Collected data entries
====

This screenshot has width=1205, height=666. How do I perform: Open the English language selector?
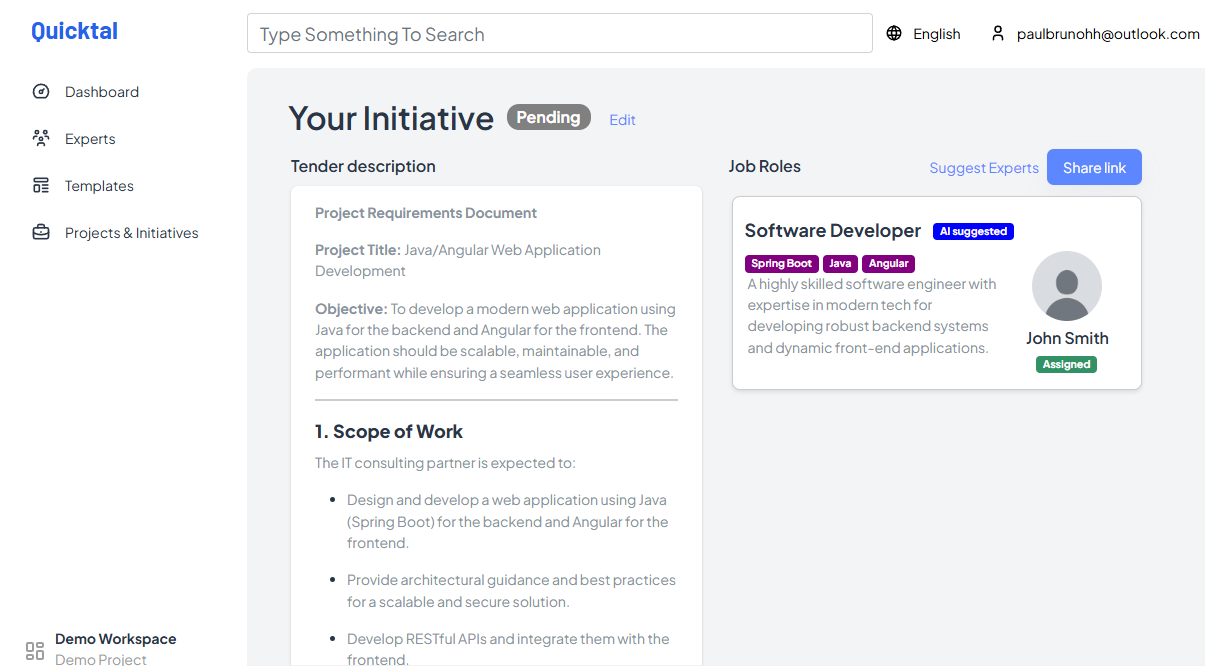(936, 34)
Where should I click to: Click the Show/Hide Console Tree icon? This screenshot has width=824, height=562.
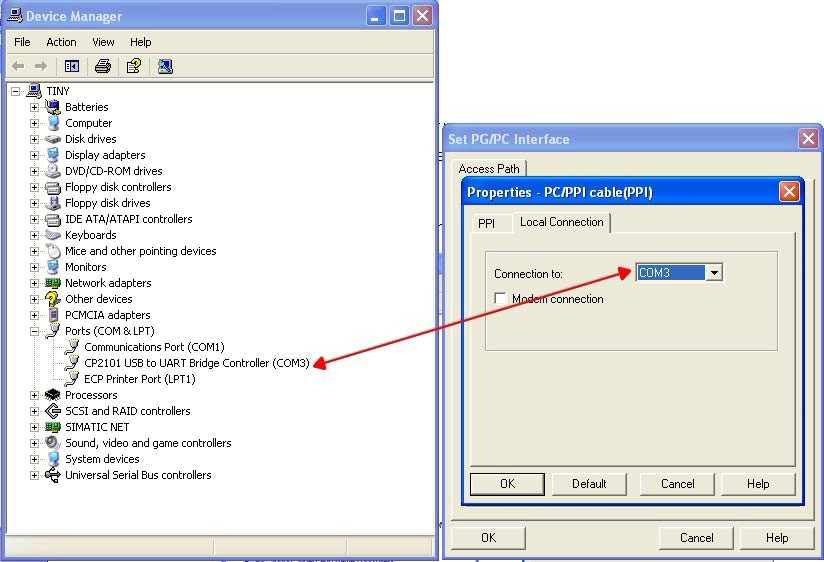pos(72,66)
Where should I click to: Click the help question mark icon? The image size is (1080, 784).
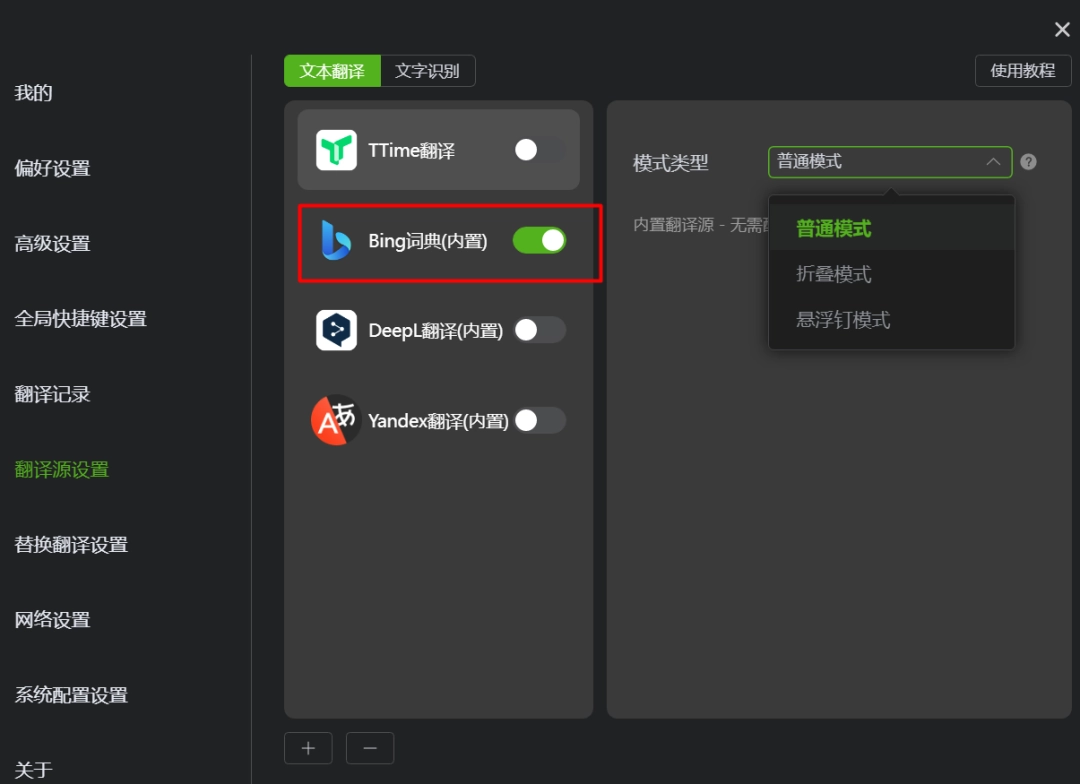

====

Pictures excluded, set down all the entries exactly.

→ Answer area
This screenshot has width=1205, height=666. How do I perform: Open the English language selector?
(936, 34)
Where should I click to: Click the Show/Hide Console Tree icon? This screenshot has width=824, height=562.
pos(72,66)
Where should I click to: Click the help question mark icon? The image size is (1080, 784).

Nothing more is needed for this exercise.